> **DATA EXTRACT**:
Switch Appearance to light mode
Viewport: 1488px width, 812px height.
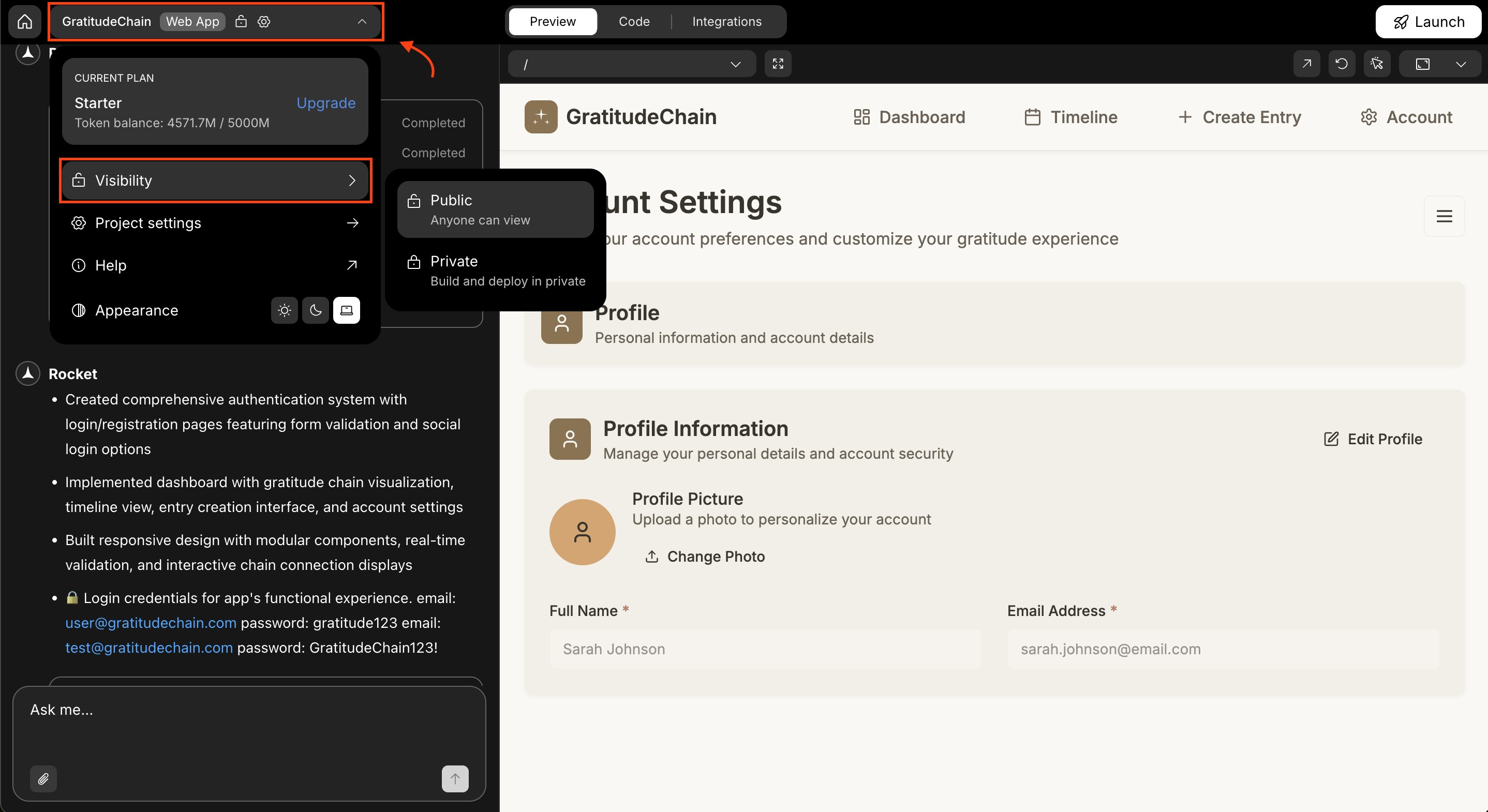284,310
* * *
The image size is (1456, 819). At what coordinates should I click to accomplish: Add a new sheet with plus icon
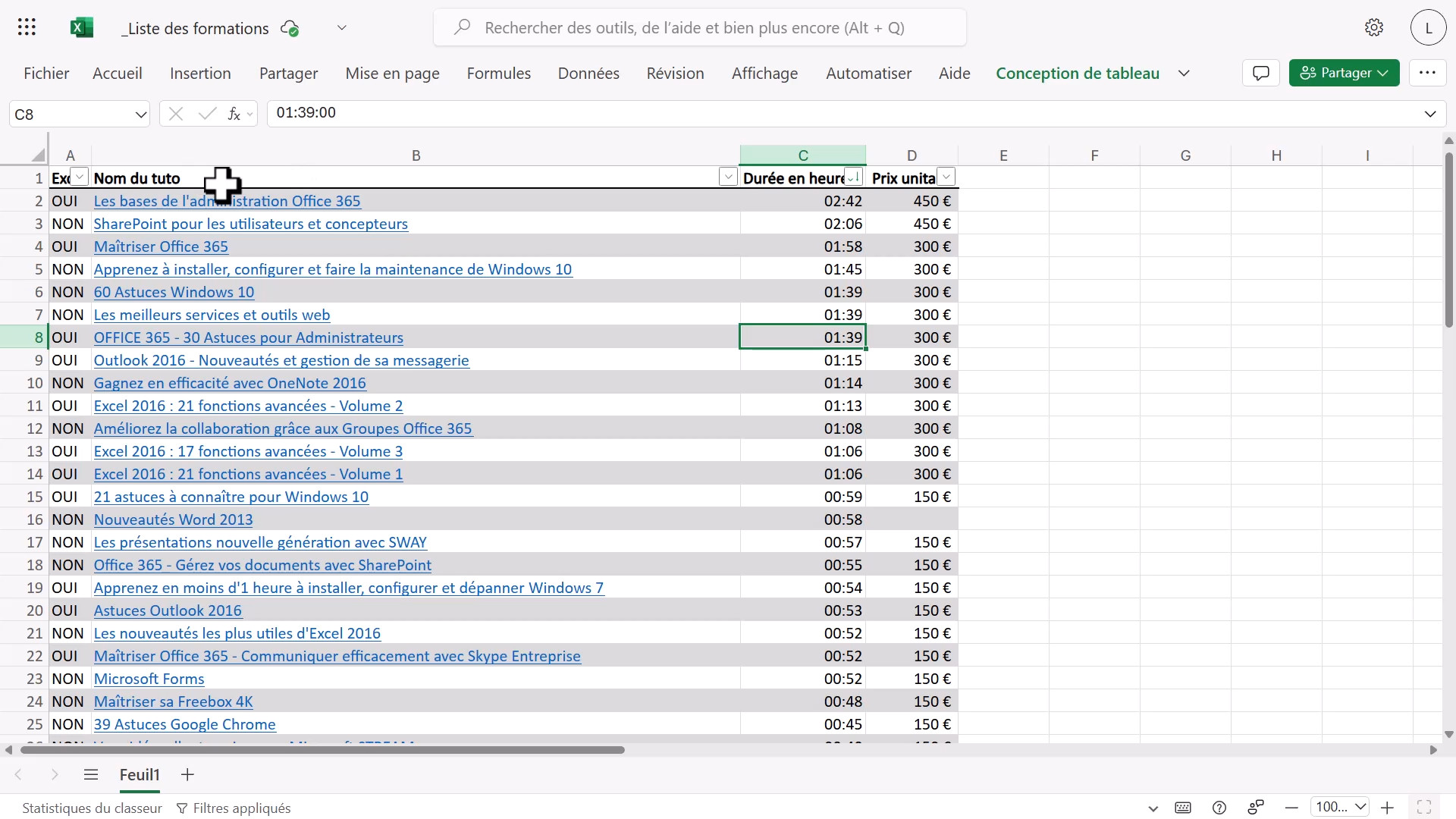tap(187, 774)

> **DIRECTION**: Pull out every line in the rows above that contains the string "icon". Only matches with the same capitalization count.

> **FINAL RESULT**:
The image size is (1456, 819). At what coordinates should I click to accomplish: Add a new sheet with plus icon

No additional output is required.